7. Get Active During Calls and Meetings

It will be distracting if you’re doing jumping jacks during a video call. But, you could stand-up during your next Zoom meeting. And, when you’re waiting for the event to start, do some calisthenics or climb starts.

For a good, old fashioned phone call, pace around your house. I’ve done this for so long that it’s just become second nature. In case you’re wondering, researchers at Stanford University have discovered that walking boosts creative inspiration — which could come in handy during brainstorming sessions.

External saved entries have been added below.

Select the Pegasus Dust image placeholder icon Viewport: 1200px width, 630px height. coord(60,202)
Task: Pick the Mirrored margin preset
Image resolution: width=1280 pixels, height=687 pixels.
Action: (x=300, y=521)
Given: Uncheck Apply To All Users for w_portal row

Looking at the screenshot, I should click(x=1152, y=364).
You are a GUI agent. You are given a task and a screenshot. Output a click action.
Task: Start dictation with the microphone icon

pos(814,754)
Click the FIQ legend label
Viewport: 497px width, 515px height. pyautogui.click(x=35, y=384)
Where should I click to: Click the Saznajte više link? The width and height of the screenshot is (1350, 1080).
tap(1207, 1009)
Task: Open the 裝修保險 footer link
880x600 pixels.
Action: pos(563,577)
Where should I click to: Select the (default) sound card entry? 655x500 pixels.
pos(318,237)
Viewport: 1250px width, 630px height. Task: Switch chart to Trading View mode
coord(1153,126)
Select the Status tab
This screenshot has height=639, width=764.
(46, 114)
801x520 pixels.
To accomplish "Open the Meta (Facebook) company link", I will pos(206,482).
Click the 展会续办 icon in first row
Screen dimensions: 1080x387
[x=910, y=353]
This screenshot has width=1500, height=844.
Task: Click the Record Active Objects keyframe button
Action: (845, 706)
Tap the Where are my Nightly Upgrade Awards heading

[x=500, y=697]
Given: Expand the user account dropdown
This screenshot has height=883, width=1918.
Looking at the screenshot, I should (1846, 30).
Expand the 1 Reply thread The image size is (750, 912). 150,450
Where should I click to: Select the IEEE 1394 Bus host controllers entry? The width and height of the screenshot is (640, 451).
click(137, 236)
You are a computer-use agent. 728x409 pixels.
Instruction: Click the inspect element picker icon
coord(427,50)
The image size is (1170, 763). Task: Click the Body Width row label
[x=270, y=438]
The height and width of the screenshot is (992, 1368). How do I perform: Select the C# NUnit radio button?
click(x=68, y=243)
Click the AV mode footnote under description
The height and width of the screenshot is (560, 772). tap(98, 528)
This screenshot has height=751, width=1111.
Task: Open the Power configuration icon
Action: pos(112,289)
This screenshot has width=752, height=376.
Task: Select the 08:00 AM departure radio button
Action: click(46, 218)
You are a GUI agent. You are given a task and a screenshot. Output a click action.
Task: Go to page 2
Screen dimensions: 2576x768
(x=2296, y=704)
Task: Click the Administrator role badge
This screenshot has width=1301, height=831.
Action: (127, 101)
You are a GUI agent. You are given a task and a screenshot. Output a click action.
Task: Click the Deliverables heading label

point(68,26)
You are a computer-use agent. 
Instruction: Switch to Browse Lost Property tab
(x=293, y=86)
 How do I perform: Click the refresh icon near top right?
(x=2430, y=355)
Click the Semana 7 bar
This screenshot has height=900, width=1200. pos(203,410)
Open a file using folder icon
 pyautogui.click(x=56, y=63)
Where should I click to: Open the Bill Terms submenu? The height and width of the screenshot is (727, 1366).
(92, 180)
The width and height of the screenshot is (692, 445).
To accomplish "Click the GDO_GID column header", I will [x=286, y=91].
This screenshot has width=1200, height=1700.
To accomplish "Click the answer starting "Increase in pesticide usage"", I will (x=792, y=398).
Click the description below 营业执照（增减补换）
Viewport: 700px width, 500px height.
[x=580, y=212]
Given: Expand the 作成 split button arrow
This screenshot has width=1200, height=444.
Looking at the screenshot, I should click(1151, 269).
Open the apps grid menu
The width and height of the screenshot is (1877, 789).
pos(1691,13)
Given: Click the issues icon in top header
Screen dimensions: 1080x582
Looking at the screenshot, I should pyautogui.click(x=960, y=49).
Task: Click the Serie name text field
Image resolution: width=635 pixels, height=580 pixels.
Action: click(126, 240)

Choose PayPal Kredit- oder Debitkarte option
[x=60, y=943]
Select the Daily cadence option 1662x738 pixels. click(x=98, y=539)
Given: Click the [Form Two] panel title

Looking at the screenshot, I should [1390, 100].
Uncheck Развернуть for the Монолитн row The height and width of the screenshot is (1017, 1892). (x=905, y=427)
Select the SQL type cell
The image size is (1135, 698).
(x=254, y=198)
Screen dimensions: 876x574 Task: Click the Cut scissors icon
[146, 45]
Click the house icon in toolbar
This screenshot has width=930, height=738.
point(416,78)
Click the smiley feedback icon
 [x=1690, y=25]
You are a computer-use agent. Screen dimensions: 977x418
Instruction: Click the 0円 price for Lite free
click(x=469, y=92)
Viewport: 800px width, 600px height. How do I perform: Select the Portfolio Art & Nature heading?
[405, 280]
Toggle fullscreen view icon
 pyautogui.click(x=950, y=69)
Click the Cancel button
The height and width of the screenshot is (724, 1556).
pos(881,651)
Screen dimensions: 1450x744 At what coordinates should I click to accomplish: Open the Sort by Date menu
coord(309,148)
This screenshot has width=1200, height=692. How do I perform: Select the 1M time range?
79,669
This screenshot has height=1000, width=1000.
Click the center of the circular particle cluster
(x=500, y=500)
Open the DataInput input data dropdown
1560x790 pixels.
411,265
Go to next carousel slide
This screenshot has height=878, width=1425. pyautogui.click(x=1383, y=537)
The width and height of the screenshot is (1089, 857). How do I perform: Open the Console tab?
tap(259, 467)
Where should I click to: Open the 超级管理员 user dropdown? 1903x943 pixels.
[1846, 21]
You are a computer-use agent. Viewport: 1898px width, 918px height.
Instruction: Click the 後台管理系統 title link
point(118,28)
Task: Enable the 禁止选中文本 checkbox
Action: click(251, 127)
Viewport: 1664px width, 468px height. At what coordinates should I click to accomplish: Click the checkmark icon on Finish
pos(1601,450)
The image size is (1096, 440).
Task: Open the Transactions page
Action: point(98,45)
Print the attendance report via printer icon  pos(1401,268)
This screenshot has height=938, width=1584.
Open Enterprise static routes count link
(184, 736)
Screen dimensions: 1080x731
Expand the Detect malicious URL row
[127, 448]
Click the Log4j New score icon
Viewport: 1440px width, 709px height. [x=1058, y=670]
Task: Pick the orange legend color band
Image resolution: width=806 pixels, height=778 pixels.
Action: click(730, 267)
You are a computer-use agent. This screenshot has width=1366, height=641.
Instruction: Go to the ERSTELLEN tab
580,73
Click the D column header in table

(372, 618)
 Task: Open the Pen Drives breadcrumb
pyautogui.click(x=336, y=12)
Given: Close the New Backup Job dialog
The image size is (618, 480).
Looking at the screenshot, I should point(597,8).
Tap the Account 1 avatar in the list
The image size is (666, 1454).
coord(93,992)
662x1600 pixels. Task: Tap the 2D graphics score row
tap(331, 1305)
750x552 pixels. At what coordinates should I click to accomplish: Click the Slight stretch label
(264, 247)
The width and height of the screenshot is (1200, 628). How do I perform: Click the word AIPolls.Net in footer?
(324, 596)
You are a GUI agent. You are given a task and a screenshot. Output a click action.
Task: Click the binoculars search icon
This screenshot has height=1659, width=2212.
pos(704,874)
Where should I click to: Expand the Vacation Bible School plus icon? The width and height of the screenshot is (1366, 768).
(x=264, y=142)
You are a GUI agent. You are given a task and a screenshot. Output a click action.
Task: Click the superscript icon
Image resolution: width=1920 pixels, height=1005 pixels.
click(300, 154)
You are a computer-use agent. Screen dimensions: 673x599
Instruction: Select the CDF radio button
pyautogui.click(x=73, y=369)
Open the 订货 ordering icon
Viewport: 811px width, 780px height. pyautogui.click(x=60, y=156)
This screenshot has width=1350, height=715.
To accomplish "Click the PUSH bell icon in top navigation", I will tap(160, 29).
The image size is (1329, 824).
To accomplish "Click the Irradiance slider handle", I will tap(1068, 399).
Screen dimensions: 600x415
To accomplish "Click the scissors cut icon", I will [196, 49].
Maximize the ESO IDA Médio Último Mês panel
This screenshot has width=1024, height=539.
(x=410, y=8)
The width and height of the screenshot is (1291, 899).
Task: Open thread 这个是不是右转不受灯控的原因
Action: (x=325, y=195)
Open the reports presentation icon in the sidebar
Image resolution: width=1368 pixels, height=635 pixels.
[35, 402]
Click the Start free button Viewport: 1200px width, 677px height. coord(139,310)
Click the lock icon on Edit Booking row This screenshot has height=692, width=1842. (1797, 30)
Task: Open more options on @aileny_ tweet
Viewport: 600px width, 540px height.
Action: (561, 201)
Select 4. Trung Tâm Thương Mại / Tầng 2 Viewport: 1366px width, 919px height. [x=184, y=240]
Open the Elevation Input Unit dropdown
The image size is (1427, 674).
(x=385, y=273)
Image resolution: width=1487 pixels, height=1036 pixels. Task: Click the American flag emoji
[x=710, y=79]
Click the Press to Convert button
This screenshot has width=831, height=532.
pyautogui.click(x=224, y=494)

8. Spread Movement Throughout the Day

If you’re still struggling to stay active, then find some sneaky ways to get your body moving. For example, while brushing your teeth, you can do heal-raises or push-ups on the counter while the coffee is brewing. You could also incorporate squats while doing laundry or lunges when vacuuming.

9. Get Outside and Play

If you have kids or a dog, this shouldn’t be a problem. It’s just that you need to set boundaries so that you can go into your backyard or local park to play soccer or fetch. Even if you aren’t a parent, you and your significant other could play outdoor games like cornhole, horseshoes, or bocce.

What if no one else is around? You could shoot ups or just go for a walk. According to Charles Hillman, the Center for Cognitive and Brain Health co-director at Northeastern University, a 20-minute brisk walk can improve work performance and brain function.

As an added perk, spending time outside can do wonders for your mental health. And, “play has been shown to release endorphins, improve brain functionality, and stimulate creativity,” notes Michael Forman for Wanderlust.

10. Implement Operational Incentives

Finally, if you’re in a leadership position, you could host a fitness challenge among your remote team. You could also allow them to earn “walking bucks” or create a dedicated Slack channel for everyone to share their fitness goals and wins. Another option will be to reimburse them if they’ve purchased a working streaming service subscription.